──────── Records provided
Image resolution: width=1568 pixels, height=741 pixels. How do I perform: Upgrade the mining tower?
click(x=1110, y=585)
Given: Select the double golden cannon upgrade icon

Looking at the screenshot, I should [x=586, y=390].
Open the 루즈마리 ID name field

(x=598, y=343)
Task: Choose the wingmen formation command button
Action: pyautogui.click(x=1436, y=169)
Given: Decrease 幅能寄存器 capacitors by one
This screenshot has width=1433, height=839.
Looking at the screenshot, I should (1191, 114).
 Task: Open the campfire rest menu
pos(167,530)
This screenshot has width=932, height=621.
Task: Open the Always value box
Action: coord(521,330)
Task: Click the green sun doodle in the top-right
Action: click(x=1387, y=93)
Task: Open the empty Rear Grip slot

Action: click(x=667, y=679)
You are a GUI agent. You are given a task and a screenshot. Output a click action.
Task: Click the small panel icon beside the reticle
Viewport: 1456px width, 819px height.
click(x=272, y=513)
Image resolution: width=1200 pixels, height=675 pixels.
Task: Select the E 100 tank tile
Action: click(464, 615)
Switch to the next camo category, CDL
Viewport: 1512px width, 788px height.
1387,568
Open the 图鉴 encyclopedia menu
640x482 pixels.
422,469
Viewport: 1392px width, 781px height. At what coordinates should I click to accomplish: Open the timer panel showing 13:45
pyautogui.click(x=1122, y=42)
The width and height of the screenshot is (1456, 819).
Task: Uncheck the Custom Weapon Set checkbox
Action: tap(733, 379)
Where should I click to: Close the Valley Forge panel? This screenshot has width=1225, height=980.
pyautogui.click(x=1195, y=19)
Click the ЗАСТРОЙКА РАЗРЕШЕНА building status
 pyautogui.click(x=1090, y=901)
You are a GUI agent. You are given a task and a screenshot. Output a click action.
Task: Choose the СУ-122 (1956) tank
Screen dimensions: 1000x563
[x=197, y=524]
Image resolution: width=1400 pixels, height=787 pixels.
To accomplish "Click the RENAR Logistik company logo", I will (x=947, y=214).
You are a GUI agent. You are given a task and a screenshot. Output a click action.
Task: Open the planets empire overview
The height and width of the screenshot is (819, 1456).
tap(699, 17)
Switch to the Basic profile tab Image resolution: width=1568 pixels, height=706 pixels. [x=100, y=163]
────────────────
__Written problem__. Please rewrite the listing from its first line up to and including the line with "Action: click(x=1387, y=93)", putting "bonfire" in place of "campfire" and changing nothing else.

__Complete answer__.
Image resolution: width=1568 pixels, height=741 pixels. How do I perform: Upgrade the mining tower?
click(x=1110, y=585)
Given: Select the double golden cannon upgrade icon

Looking at the screenshot, I should [x=586, y=390].
Open the 루즈마리 ID name field

(x=598, y=343)
Task: Choose the wingmen formation command button
Action: pyautogui.click(x=1436, y=169)
Given: Decrease 幅能寄存器 capacitors by one
This screenshot has width=1433, height=839.
Looking at the screenshot, I should (1191, 114).
 Task: Open the bonfire rest menu
pos(167,530)
This screenshot has width=932, height=621.
Task: Open the Always value box
Action: coord(521,330)
Task: Click the green sun doodle in the top-right
Action: click(x=1387, y=93)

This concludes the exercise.